Wildcard certificate generation failing DNS challenge - but the TXT record is there

[Sorry for all the edits, hit submit too quickly and had to finish typing]

My domain is: alinlung.top

My web server is (include version): Traefik v2.4.8

The operating system my web server runs on is (include version): Debian Buster

I can login to a root shell on my machine (yes or no, or I don't know): yes

I'm using Traefik as a reverse proxy for a few services run on a local home server (each service on its own subdomain, so traefik.alinlung.top, netdata.alinlung.top, etc). I want to set-up a wildcard certificate (*.alinlung.top), but it seems the challenge is failing for some reason.

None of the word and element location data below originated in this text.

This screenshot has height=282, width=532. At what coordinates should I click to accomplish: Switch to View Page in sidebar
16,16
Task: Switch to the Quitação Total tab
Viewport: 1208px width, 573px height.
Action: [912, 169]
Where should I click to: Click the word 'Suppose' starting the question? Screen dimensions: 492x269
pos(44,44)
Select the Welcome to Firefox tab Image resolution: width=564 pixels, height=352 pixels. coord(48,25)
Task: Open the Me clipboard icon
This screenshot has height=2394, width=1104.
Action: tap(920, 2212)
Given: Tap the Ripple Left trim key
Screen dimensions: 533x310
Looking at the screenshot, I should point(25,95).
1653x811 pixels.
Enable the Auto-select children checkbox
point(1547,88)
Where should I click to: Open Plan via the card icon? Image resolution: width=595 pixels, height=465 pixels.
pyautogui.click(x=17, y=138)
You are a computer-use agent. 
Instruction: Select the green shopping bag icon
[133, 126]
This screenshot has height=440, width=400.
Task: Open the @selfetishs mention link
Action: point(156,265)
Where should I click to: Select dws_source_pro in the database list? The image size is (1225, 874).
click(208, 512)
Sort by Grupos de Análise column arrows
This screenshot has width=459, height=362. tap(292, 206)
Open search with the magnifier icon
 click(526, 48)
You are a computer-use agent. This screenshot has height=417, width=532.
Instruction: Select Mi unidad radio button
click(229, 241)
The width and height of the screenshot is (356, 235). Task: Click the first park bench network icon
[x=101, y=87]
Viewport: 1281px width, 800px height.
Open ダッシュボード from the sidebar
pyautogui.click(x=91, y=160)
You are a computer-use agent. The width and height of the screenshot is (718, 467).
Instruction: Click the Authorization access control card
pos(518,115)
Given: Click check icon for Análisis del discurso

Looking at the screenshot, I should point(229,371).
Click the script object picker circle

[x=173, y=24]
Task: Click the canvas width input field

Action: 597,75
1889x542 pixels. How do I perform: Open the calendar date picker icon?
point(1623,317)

This is my docker-compose set-up for traefik:

  traefik:
	container_name: traefik
	image: traefik
	command:
	  - --log.level=INFO
	  - --api.insecure=true
	  - --accesslog=true
	  - --providers.docker=true
	  - --providers.docker.exposedbydefault=false
	  - --providers.file.filename=/config/traefik.yml

	-SNIP-


	  # HTTPS LetsEncrypt Wildcard Config
	  - --certificatesresolvers.letsencrypt.acme.email=-SNIP-
	  - --certificatesresolvers.letsencrypt.acme.storage=letsencrypt/acme-wildcard.json
	  - --certificatesresolvers.letsencrypt.acme.dnschallenge=true      # It needs to be a DNS Challenge (rather than TCP or HTTP) for wildcard certificates to work
	  - --certificatesresolvers.letsencrypt.acme.dnschallenge.provider=namesilo
	  #- --certificatesresolvers.letsencrypt.acme.dnschallenge.resolvers=1.1.1.1:53,8.8.8.8:53
	  - --certificatesresolvers.letsencrypt.acme.dnschallenge.delaybeforecheck=600
	  #- --certificatesresolvers.letsencrypt.acme.caserver=https://acme-v02.api.letsencrypt.org/directory
	  - --certificatesresolvers.letsencrypt.acme.caserver=https://acme-staging-v02.api.letsencrypt.org/directory
	  # Staging server is used for testing (so you don't hit API limits)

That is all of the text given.